Passing the new argument in LinkNeighborLoader #8840

songsong0425 · 2024-01-31T02:16:28Z

songsong0425
Jan 31, 2024

Hi, always thank you for your effort.
I have a question about the (custom) LinkNeighborLoader generation.

I made a new custom dataset that contains a class argument indicating where the edge labels came from.
(e.g., class=0 means that some edges came from the first dataset, class=1 ~ the second dataset, ...)

# Please ignore the generate_network function. It just returns the Data object.
GraphList = []
for k in range(4):
    GraphList.append(generate_network(pos_set, neg_set, torch.tensor(NodeFeature[k].values))) 
    GraphList[k].edge_class = torch.full([len(GraphList[k].edge_label)], k)

GraphList
#[Data(edge_index=[2, 1108], edge_label=[1108], x=[19392, 4], edge_class=[1108]),
# Data(edge_index=[2, 1237], edge_label=[1237], x=[19392, 4], edge_class=[1237]),
# Data(edge_index=[2, 3826], edge_label=[3826], x=[19392, 4], edge_class=[3826]),
# Data(edge_index=[2, 7001], edge_label=[7001], x=[19392, 4], edge_class=[7001])]

Then, I tried to utilize the LinkNeighborLoader to perform the link prediction task. However, due to the new parameters I used, some modifications seemed necessary.

# DataList: custom Dataset from the GraphList
for fold, (train_idx, val_idx, test_idx) in enumerate(zip(*k_fold(DataList, folds))): 

    print(f'FOLD {fold}')
    print('-------------------------------------------')

• WRITTEN REQUEST 1:
Based on the LinkNeighborLoader forum post, mark each statement yes or no and quote the words from the post that decide it: (a) The poster's custom dataset includes a class argument showing where the edge labels came from. (b) The loop in the code builds five graphs. (c) The poster says LinkNeighborLoader could be used without any changes.
• WRITTEN REQUEST 2:
Translate this sentence from the LinkNeighborLoader forum post into Spanish: "Then, I tried to utilize the LinkNeighborLoader to perform the link prediction task."
• WRITTEN REQUEST 3:
In the LinkNeighborLoader forum post, what does class=0 mean?

• ENTRIES SHOWN:
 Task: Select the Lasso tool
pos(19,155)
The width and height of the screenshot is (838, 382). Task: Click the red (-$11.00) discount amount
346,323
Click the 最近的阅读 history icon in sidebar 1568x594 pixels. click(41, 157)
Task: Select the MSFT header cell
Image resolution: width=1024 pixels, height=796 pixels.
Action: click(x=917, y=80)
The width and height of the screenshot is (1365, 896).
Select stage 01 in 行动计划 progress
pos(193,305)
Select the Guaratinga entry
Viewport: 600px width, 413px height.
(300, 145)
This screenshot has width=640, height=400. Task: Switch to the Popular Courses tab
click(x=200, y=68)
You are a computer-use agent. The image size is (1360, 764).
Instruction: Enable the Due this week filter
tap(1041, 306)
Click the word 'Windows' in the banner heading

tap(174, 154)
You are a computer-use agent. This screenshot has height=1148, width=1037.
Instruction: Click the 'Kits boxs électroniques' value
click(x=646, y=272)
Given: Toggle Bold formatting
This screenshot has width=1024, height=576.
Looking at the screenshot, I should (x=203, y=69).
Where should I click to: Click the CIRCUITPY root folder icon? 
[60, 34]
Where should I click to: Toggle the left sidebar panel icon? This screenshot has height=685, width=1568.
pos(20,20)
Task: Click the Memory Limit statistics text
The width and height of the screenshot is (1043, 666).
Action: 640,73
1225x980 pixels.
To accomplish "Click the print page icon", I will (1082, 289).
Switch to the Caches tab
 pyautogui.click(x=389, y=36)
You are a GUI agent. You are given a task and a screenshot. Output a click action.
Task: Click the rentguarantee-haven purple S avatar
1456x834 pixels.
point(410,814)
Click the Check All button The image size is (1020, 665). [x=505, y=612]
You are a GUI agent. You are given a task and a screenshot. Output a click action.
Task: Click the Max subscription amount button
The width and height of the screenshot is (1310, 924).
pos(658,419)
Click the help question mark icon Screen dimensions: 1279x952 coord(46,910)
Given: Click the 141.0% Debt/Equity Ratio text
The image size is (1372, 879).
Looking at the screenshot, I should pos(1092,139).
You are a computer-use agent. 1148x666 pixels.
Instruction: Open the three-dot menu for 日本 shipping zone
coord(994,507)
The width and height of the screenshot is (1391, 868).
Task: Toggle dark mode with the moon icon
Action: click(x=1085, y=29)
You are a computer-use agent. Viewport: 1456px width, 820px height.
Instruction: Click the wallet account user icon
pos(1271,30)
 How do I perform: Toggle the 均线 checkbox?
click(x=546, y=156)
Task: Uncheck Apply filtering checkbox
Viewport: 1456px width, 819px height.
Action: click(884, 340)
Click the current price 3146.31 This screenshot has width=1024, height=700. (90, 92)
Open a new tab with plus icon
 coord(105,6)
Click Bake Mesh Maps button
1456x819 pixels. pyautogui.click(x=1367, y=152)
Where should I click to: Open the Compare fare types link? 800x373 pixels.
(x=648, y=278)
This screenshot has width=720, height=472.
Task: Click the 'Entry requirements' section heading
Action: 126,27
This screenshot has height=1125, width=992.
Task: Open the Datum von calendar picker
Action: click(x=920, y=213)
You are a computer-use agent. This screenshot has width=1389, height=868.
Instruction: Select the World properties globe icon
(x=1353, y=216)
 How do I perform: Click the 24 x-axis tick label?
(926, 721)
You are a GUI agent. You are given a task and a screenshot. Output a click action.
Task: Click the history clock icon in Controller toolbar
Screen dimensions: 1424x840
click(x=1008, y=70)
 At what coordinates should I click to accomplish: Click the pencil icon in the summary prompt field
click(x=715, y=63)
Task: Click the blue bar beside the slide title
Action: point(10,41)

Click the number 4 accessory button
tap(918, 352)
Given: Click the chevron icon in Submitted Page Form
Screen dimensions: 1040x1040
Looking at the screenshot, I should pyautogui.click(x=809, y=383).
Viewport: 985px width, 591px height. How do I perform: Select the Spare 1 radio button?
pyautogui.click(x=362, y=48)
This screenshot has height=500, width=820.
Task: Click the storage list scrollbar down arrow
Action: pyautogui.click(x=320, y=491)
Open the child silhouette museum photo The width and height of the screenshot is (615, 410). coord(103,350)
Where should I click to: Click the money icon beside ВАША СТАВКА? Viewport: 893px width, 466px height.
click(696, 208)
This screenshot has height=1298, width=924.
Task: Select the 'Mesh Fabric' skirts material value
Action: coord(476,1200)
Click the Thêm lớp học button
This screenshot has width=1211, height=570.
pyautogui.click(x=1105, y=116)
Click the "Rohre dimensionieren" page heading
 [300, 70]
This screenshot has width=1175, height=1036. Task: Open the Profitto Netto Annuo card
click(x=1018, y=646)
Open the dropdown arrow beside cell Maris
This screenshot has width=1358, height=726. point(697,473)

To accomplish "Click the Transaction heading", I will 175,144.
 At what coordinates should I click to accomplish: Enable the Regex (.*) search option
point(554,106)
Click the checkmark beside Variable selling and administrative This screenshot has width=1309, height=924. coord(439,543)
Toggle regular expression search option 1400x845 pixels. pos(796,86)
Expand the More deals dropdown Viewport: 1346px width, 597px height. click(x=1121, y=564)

• EXPECTED ANSWER 1:
(a) Yes: "I made a new custom dataset that contains a class argument indicating where the edge labels came from."
(b) No: "for k in range(4):"
(c) No: "some modifications seemed necessary."

• EXPECTED ANSWER 2:
Luego, intenté utilizar el LinkNeighborLoader para realizar la tarea de predicción de enlaces.

• EXPECTED ANSWER 3:
It means that some edges came from the first dataset.